PROBLEM: In the triangle-area thread, what area does the geometric method give for the triangle?

SELECTED TEXT:
┏━━
What is the area of a triangle whose vertices are the points with coordinates (3,2) (5,10) and (8,4)?

1st solution

We can use Heron formula which states

The area of a triangle with sides a,b,c is equal to

`S=sqrt(s(s-a)(s-b)(s-c))` where `s=(a+b+c)/2`

No using the formula to find the distance between two points
`A(x_A,y_A) , B(x_B,y_B)`which is

`(AB)=sqrt((x_A-x_B)^2+(y_A-y_B)^2`

we can calculate the length of sides between the three points given
let say `A(3,2)` `B(5,10)` , `C(8,4)`

After that, we substitute to Heron formula.

2nd Solution

We know that if `(x_1,y_1), (x_2,y_2)` and `(x_3,y_3)` are the vertices of the triangle, then the area of the triangle is given by:

Area of the triangle`= (1/2) |{(x2-x1)(y2+y1) +(x3-x2)(y3+y1)+(x1-x3)(y1+y2)}|`

Therefore the area of the triangle whose vertices are `(3,2), (5,10), (8 ,4)` is given by:

Area of the triangle`= (1/2) |{(5-3)(10+2) +(8-5)(4+2)+(3-8)(2+10)}|=abs(1/2(24+18-60))=9`

Method 1: Geometric

`triangle ABC = PQRS - (triangleAPB+triangleBQC+ACRS)`

`PQRS = 5xx10 = 50`
`triangle APB = 1/2(8xx2) = 8`
`triangle BQC = 1/2(3xx6) =9`
`ACRS = (2+4)/2xx5 =15`

`triangle ABC = 50 -(8+9+15) = 50 -32 = 18`

Method 2: Herons Formula
Using the Pythagorean Theorem we can calculate the lengths of the sides of `triangle ABC`
then we can use Heron's Formula for the area of a triangle given the lengths of its sides.

Because of the number of calculations involved (and the need to evaluate square roots), I did this in a spreadsheet:

Again (fortunately) I got an answer of `18` for the area
┗━━
[Word and element locating data]
┏━━
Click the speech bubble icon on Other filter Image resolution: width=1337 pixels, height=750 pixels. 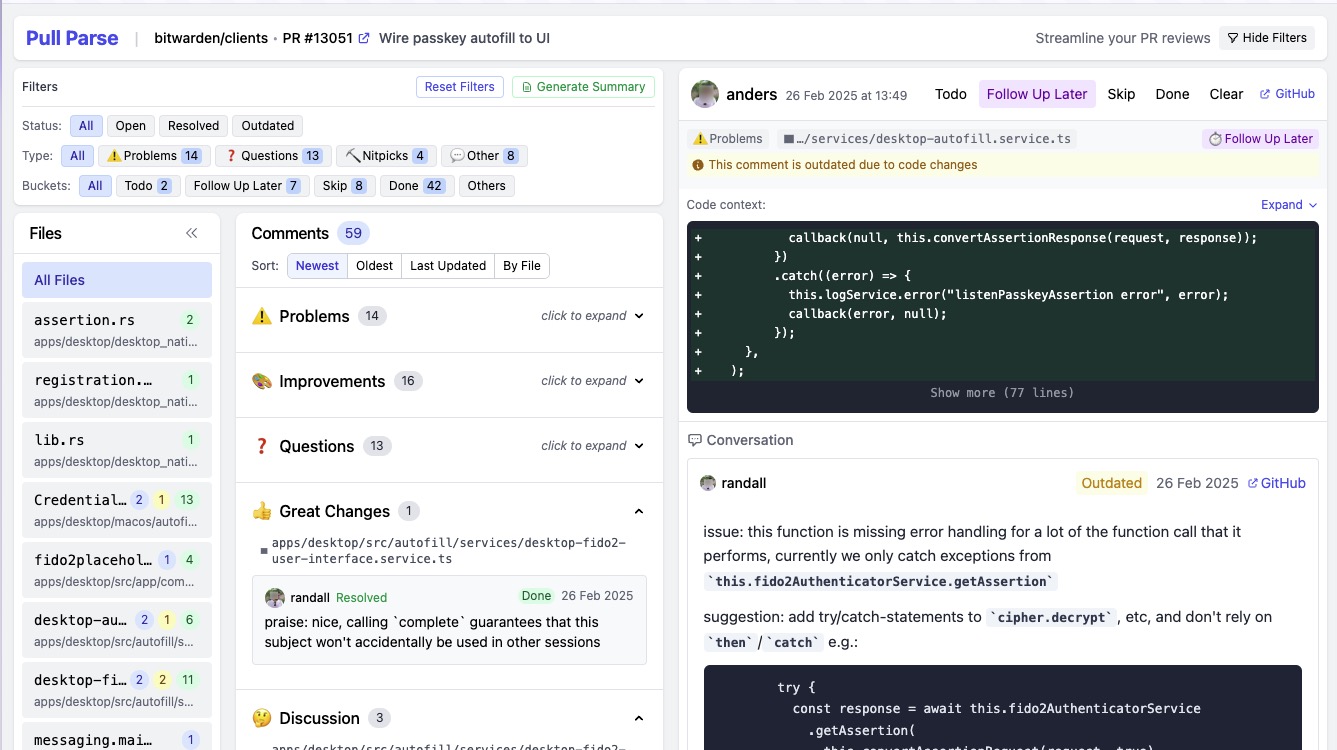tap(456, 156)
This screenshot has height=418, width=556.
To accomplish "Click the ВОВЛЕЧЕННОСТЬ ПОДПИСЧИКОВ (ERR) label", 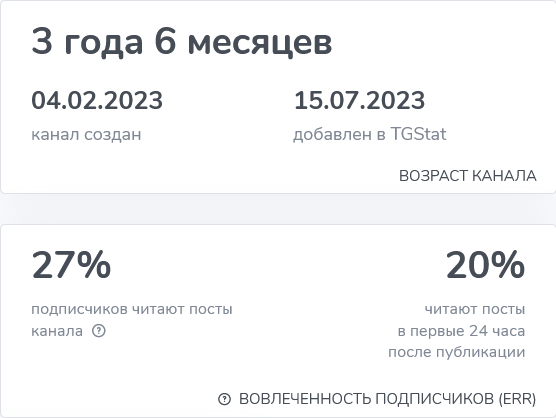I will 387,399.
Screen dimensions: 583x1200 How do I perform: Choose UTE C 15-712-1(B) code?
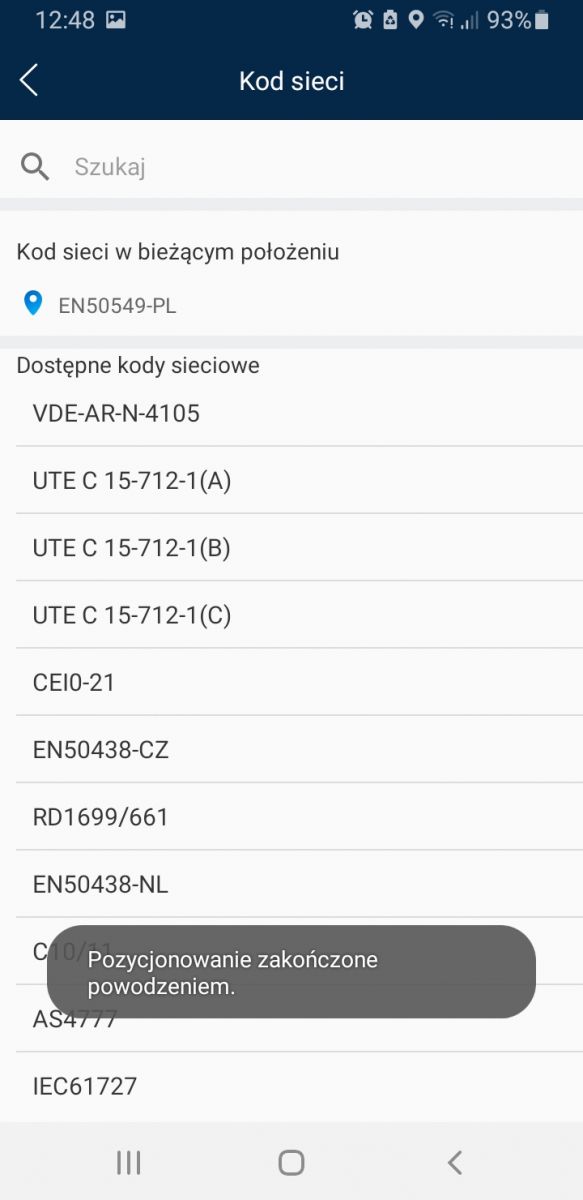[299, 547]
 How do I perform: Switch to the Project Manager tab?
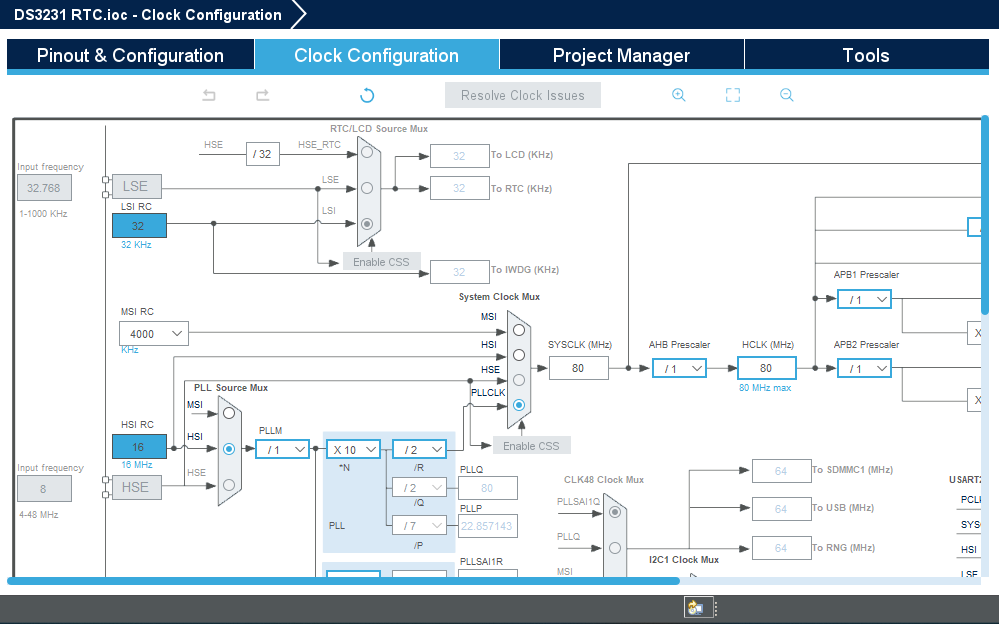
┗━━
EXERCISE RESPONSE: 18